_WHAT THE EXERCISE ASKS_
Look through the entries below and count the lines with the word "dropdown" in them; give only the number.

_Stored records_
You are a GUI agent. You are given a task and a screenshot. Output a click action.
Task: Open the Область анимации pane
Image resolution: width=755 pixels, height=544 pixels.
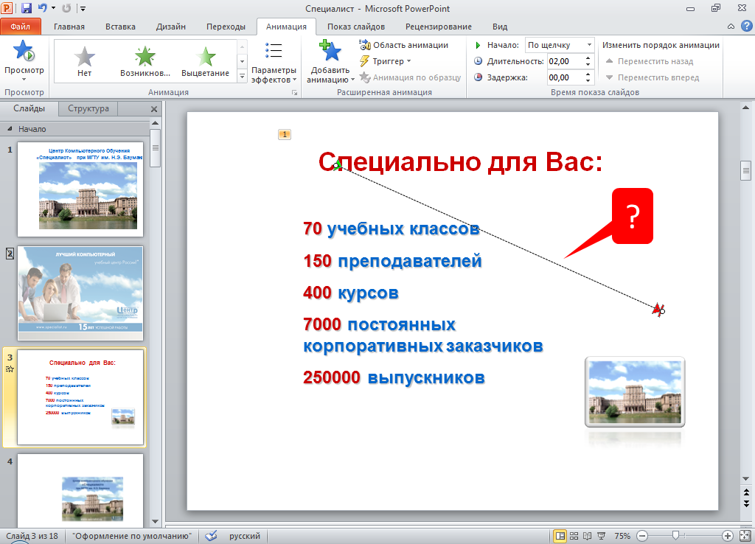[404, 45]
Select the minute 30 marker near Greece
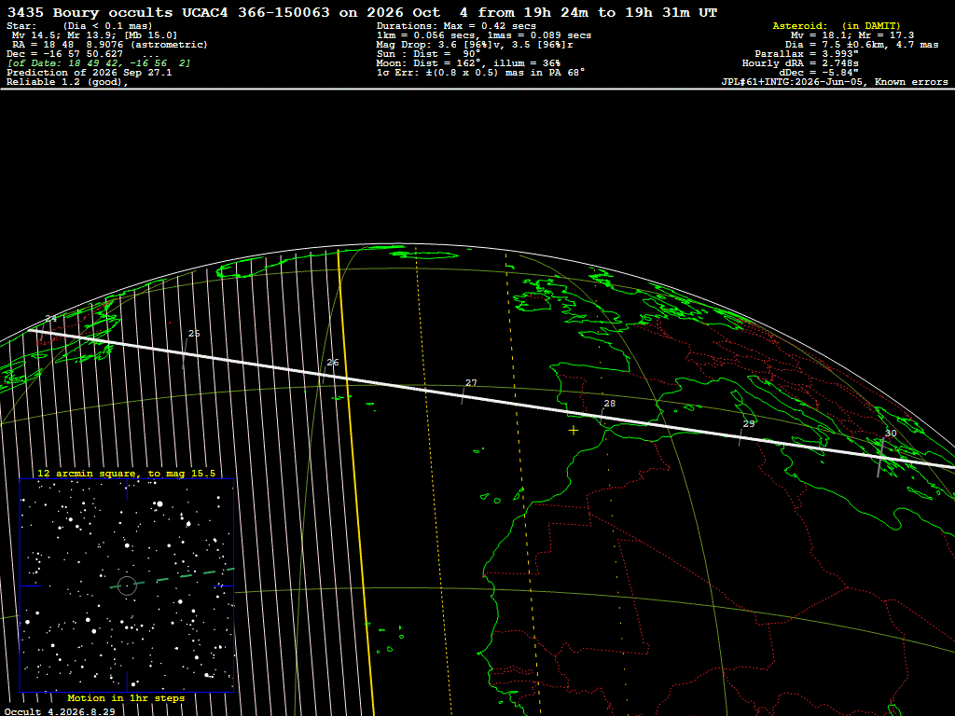The width and height of the screenshot is (955, 716). pyautogui.click(x=891, y=434)
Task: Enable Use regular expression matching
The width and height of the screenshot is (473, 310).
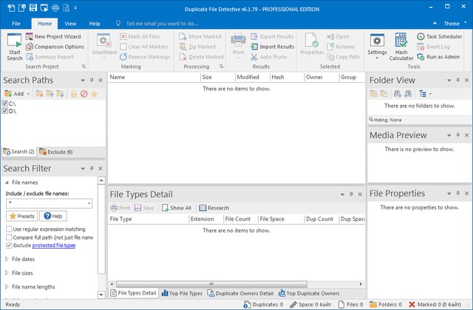Action: tap(9, 229)
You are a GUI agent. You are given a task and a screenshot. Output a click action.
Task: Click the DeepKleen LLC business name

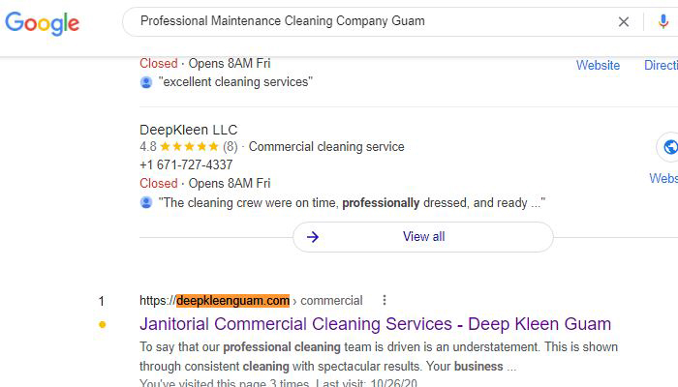tap(189, 130)
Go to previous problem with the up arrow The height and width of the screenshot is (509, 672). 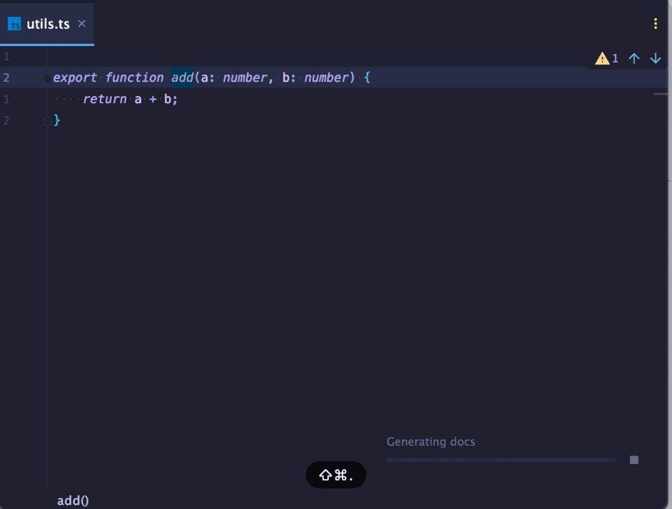[634, 58]
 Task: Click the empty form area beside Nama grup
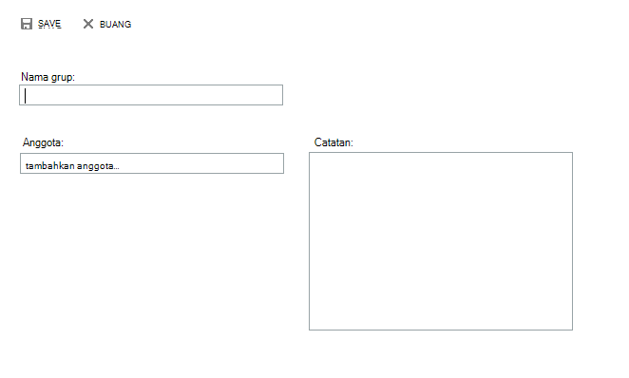(x=441, y=95)
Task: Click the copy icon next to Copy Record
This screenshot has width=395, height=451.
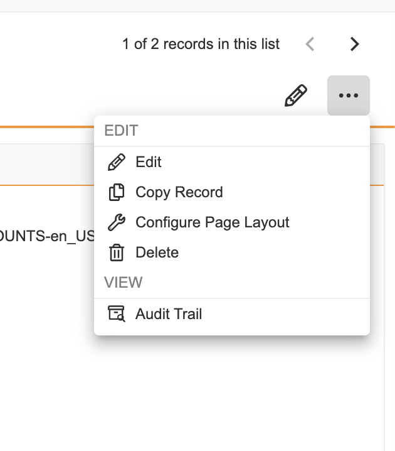Action: 117,192
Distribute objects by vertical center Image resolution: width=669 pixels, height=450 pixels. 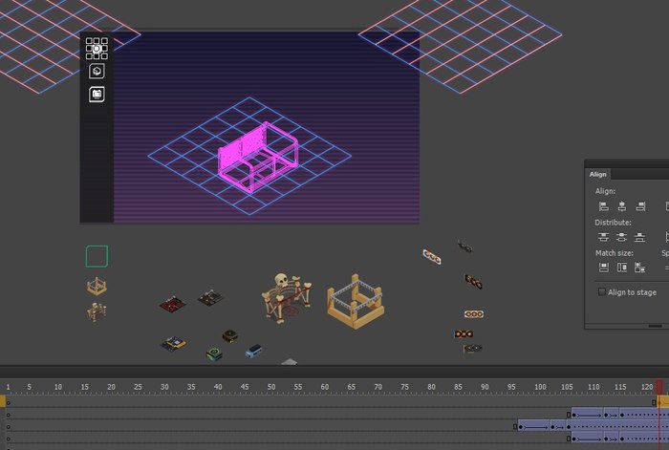tap(621, 237)
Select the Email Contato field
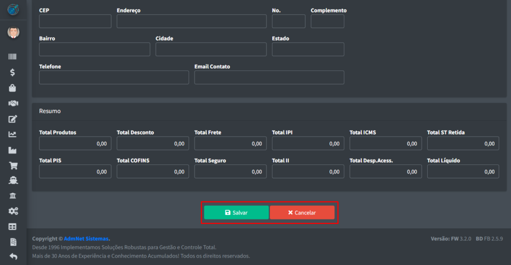Screen dimensions: 511x265 [x=269, y=78]
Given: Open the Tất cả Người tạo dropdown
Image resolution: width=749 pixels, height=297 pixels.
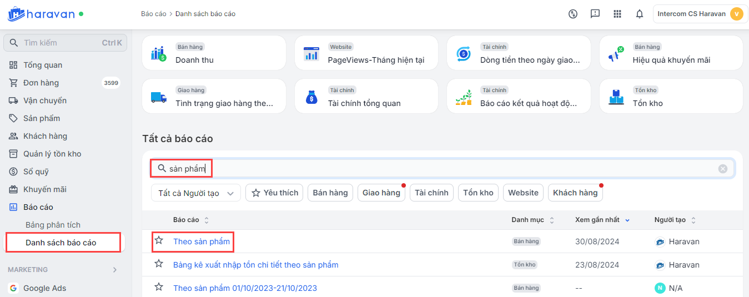Looking at the screenshot, I should (x=195, y=193).
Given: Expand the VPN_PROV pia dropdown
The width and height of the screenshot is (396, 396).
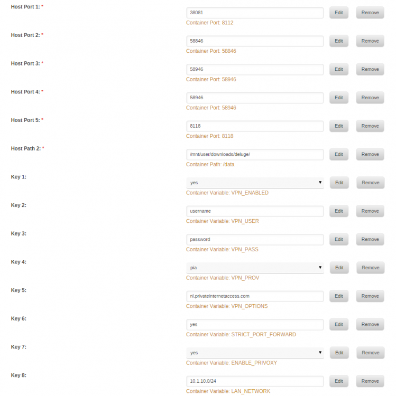Looking at the screenshot, I should (255, 268).
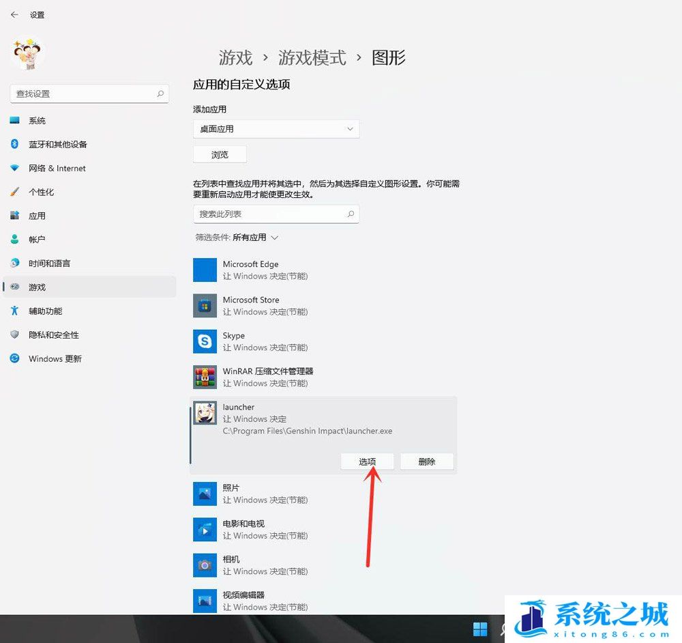Click the 搜索此列表 search field
The width and height of the screenshot is (682, 643).
(x=276, y=214)
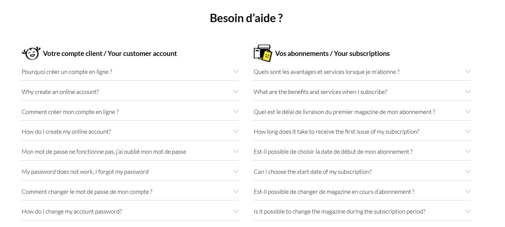Image resolution: width=505 pixels, height=227 pixels.
Task: Open 'Est-il possible de changer de magazine en cours d'abonnement ?'
Action: click(334, 192)
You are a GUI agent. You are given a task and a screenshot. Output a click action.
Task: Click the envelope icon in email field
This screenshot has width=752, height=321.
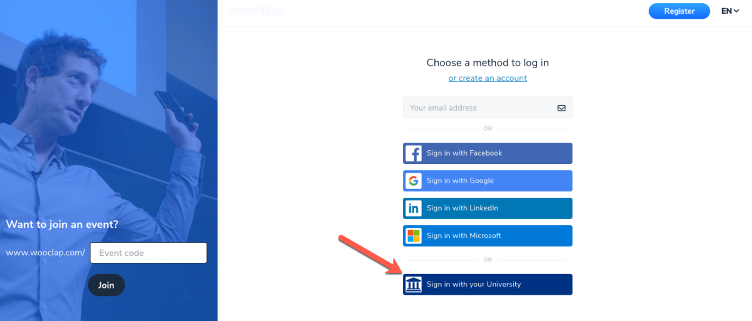tap(561, 108)
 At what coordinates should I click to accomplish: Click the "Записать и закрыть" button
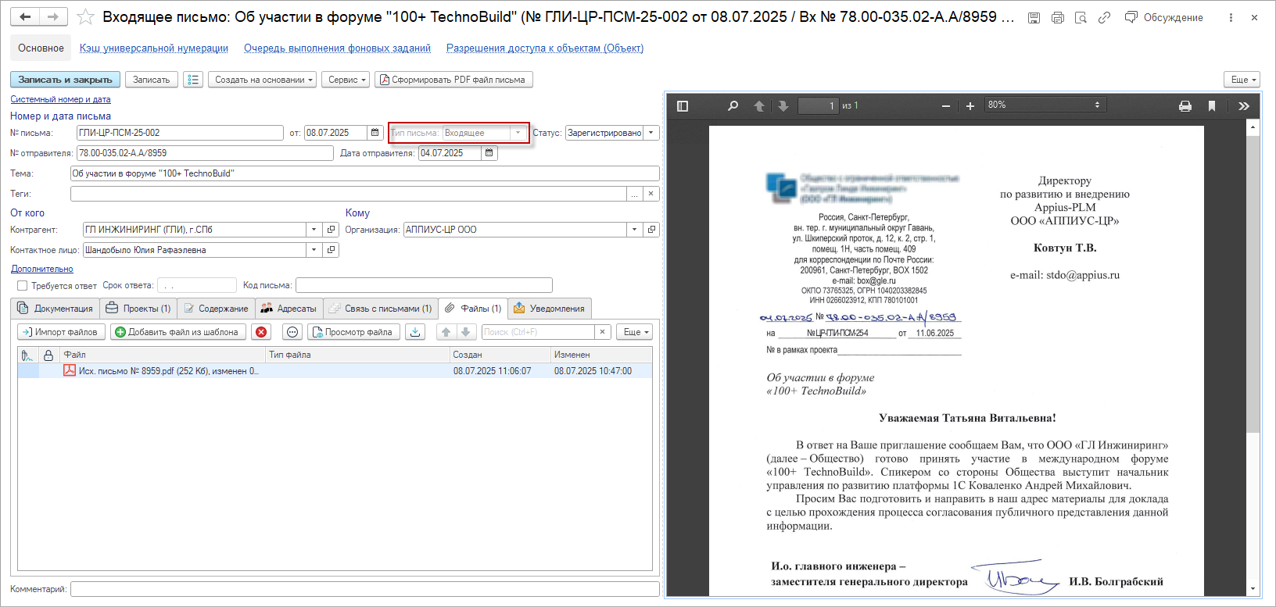click(65, 80)
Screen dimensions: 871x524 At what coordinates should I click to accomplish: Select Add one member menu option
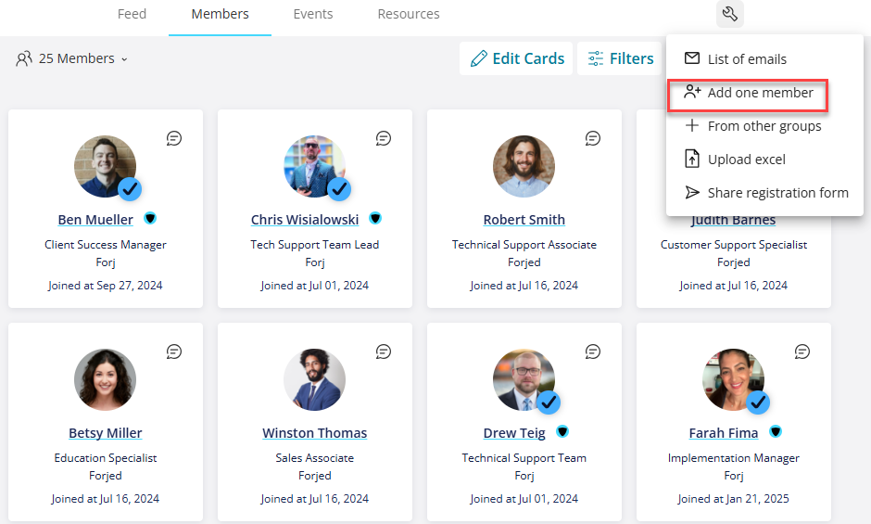tap(749, 93)
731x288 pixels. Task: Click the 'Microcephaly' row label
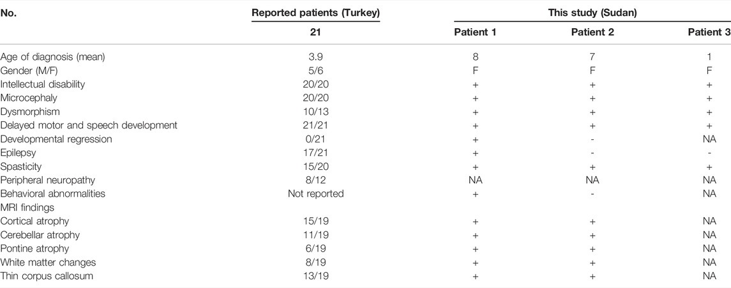[29, 98]
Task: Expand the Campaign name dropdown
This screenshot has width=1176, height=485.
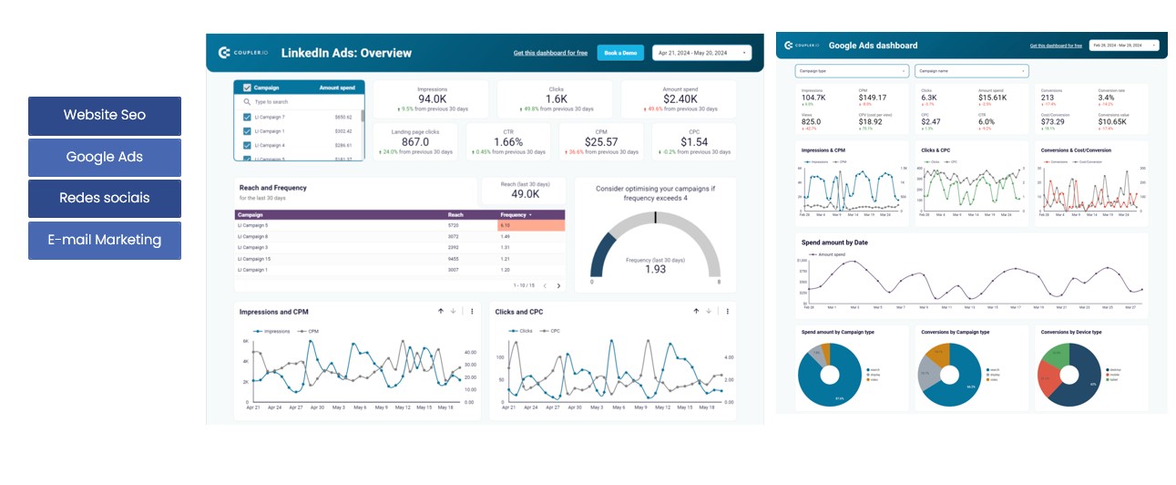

_RESULT_
3